こうした作業を改善するのがファイラーで、現在あるエクスプローラのように、あるディレクトリのファイルを一覧表示し、その中から選んだファイルに対しメニューから削除・改名・移動・コピー・実行等の操作を行う事が出来る。欧米ではIBM PCの普及と共にいくつかのユーティリティが入手できる様になりつつあった。日本では、商用ソフトの『エコロジー』(株式会社マイクロデータ)の発売に続き、フリーウェアとしてFDが登場した事によって、MS-DOSでのファイル管理は劇的に効率化した[2]

歴史[編集]

FDは出射厚(いでい あつし)が1989年日本電気 (NEC) 製パーソナルコンピュータPC-9800シリーズ」向けに開発を始めた[3]。当時あったファイル管理ソフトウェアの操作性や速度に、出射が不満を感じていたことがきっかけだったという。開発当初はMS-Quick Basicにて作成していた。しかし、プログラムサイズや実行速度の問題があり、出射はアセンブリ言語(米国SLR SystemsのOPTASMを使用)による開発に着手した。この頃のプロトタイプは、岡山市の烏城無線が運営していた草の根パソコン通信ネットUJO-NETでのみ公開していた。仮想ドライブに対応したVer1.04からは大手商用パソコン通信サービスのニフティサーブにて公開。続くVer1.06でユーザーによるキー設定などの機能が追加された。Ver2.00でファイルディレクトリのツリー構造を表示する機能が追加。Ver3.00でネットワークドライブに対応した後は、いくつかのバグフィックスが行われたのみで、大幅な仕様変更はなかった。そして1996年12月12日公開のVer3.13にて、約8年に亘る開発に終止符を打った。
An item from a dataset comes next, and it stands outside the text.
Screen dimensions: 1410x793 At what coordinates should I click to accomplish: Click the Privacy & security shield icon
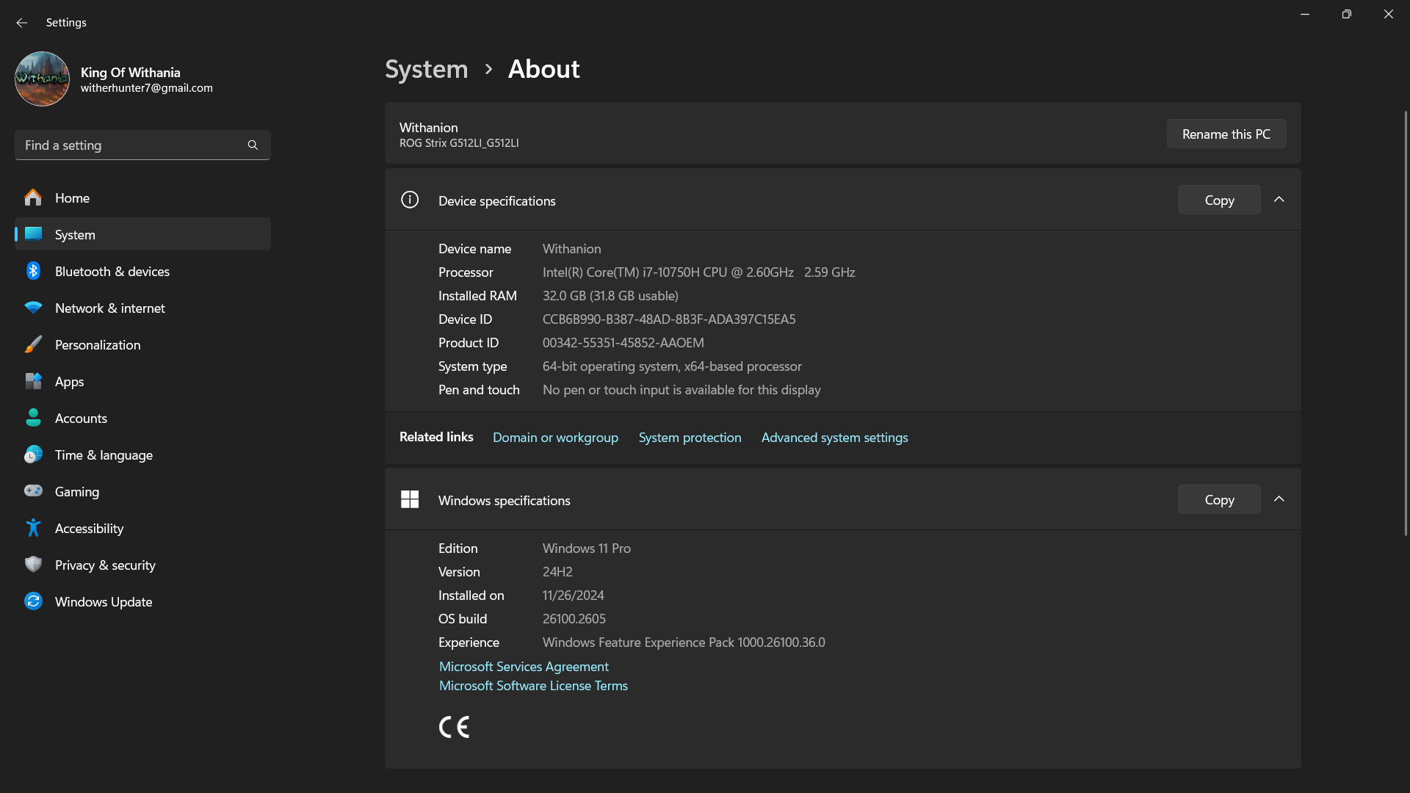click(34, 565)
公開後の反響は大きく、商用パソコン通信ネットから無料の地方の草の根BBSに至るまで転載された。また、パソコン情報誌が付録ディスクに収録し、さらにFDや関連ツールを収録したディスク付きの解説書も発行されたため、パソコン通信を使わないPC-9801ユーザーにも普及していった。その事実を象徴するように、FDは第1回フリーソフトウェア大賞において、ユーティリティ部門賞を受賞している。
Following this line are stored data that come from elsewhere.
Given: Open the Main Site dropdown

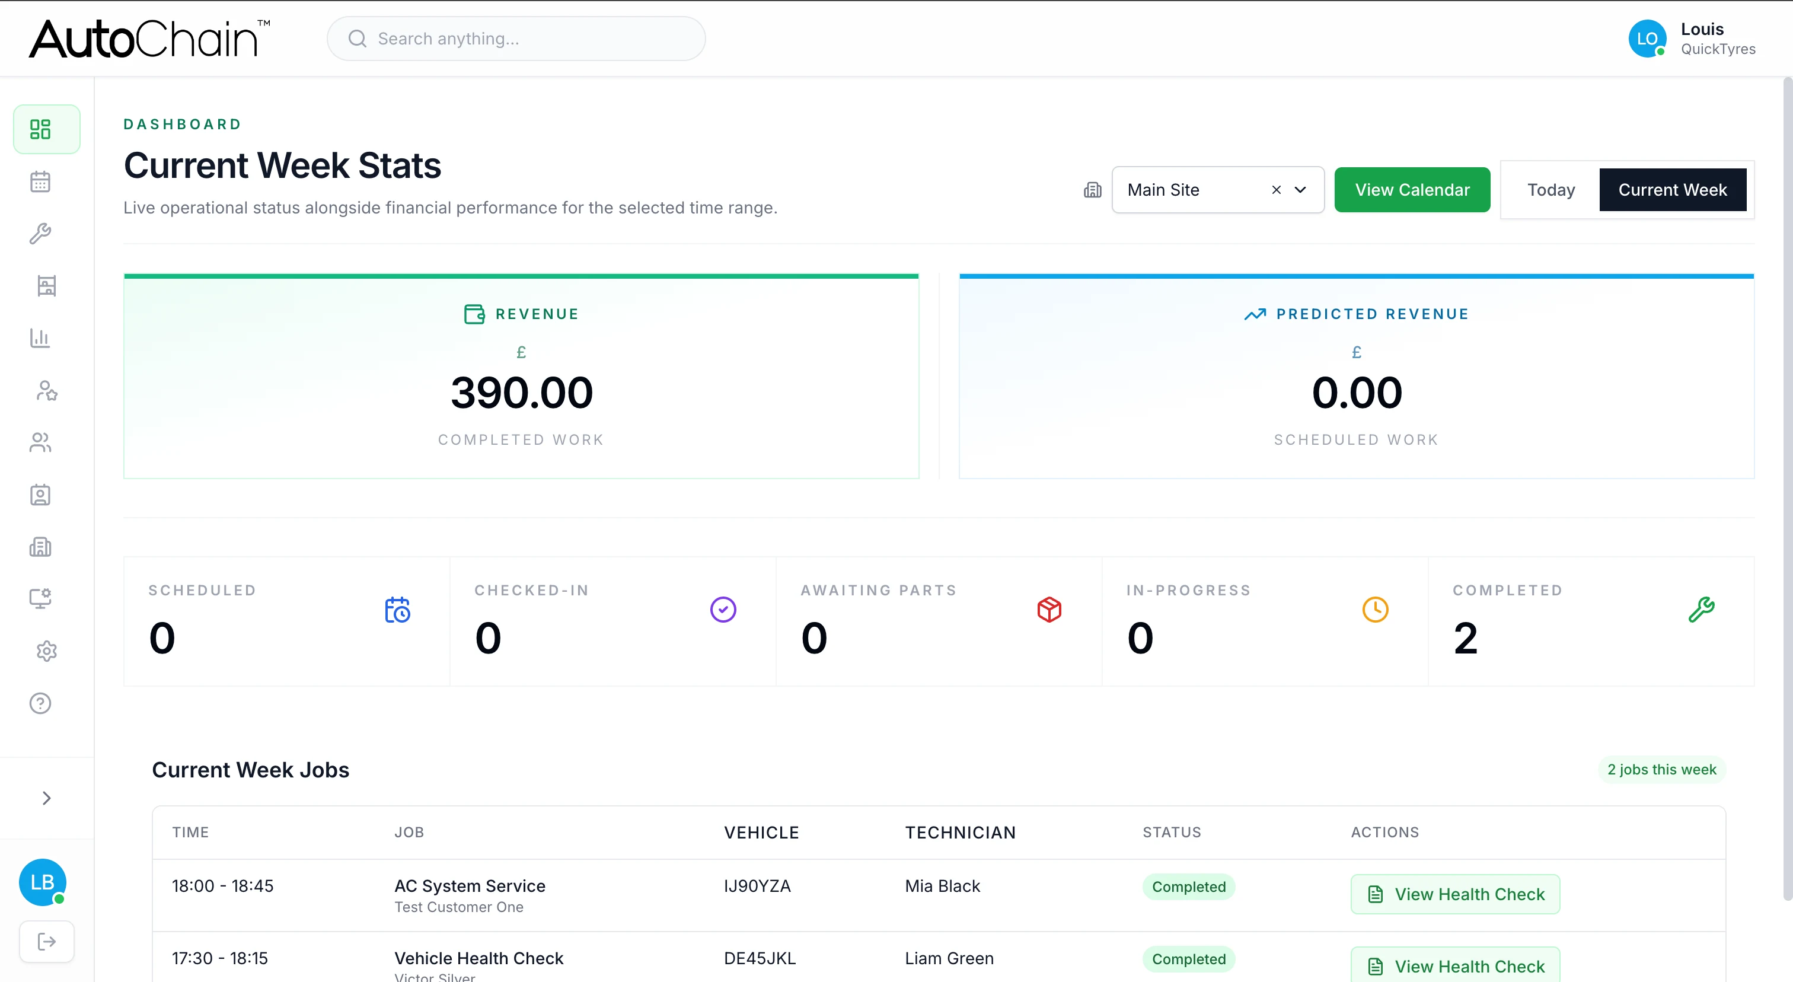Looking at the screenshot, I should pos(1300,189).
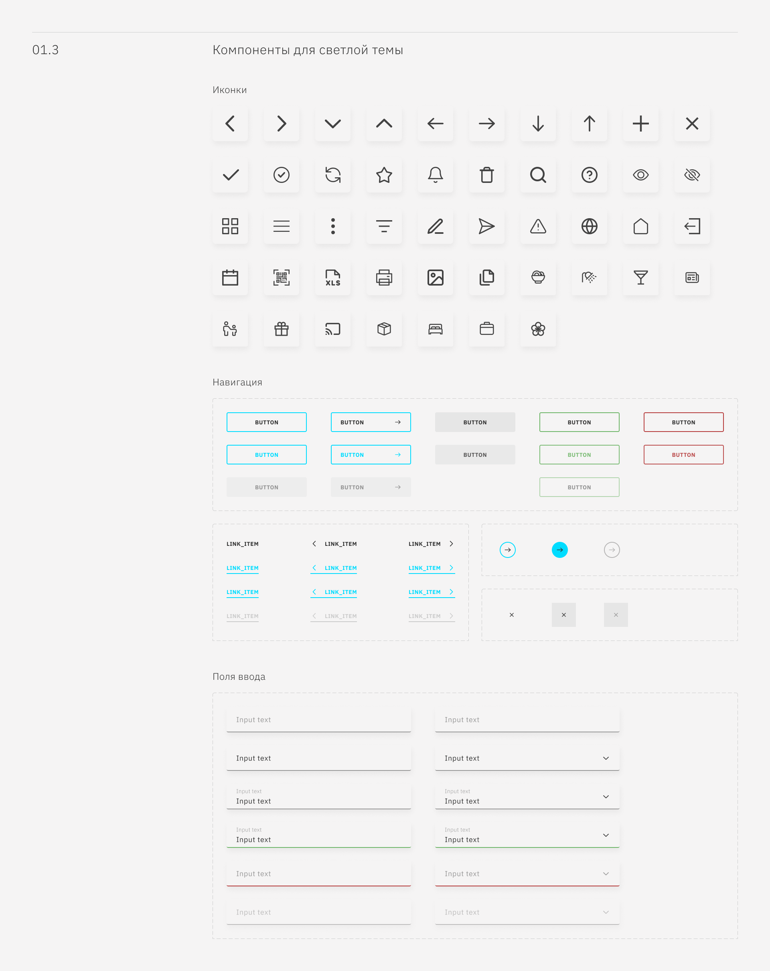Select the cocktail glass icon
Viewport: 770px width, 971px height.
(640, 277)
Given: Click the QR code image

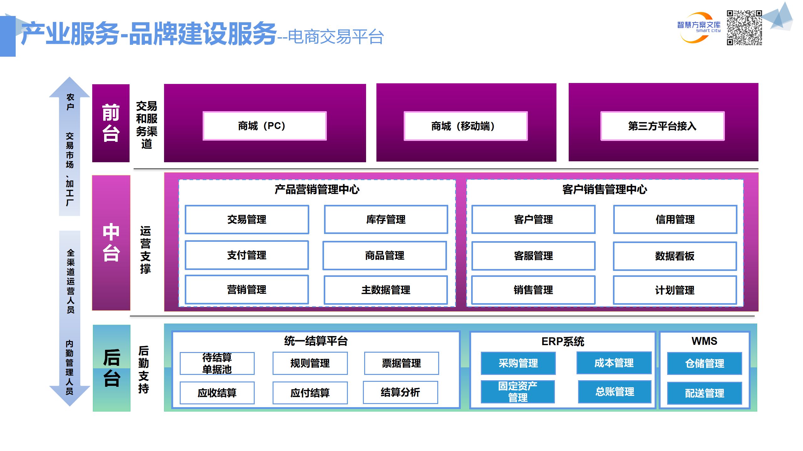Looking at the screenshot, I should (744, 28).
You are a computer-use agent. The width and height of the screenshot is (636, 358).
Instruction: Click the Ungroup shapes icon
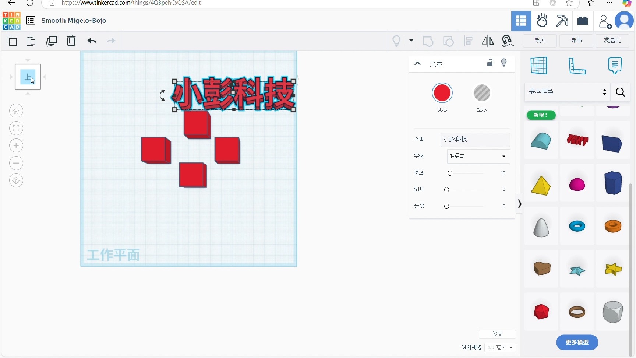tap(449, 41)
アセンブリ言語で書かれていることもあって非常に軽快な動作である。開発当初から重視された操作性においても優れている。PC-9800シリーズ版に続き、DOS/V版なども作られた。また有志たちによりさまざまなプラットフォームにも移植されていった。FDの影響を受けて誕生したファイル管理ソフトも多く、ファイラーと呼ばれるジャンルを形成した。その操作性の良さが手に馴染んで、MS-DOS 5.0以降のDOS Shell、Windows 3.1のファイルマネージャやWindows 95のエクスプローラよりも、MS-DOSのファイラーに似たオンラインソフトウェアを望むユーザーも多く見られた。日本のソフトウェア文化史上において、LHAなどと共にMS-DOS時代のフリーウェアを代表するソフトの一つである。

出射は、2004年11月7日20時41分、脳腫瘍の為、神奈川県綾瀬市綾瀬厚生病院にて死去した。享年56歳。出射はFDの他にもテキストファイル閲覧ソフト(ページャー)「MIEL」(清水洋平との共同開発)などを作成しており、DOS時代に大きな足跡を残した。

FDのクローン[編集]

FDにはその機能や外観を模したクローンがいくつか存在する。

WinFD
Microsoft Windowsで動作するクローン。シェアウェア
FDclone
UNIX互換OSで動作するクローン。MS-DOSにも逆移植されている。フリーソフトウェア
jFD2
Microsoft Windows,UNIX互換OS,macOSで動作するクローン。javaで記述されている。Apacheライセンス2.0の元で公開。
アリアドネ(Ariadne)
Microsoft Windowsで動作するクローン。フリーソフトウェア。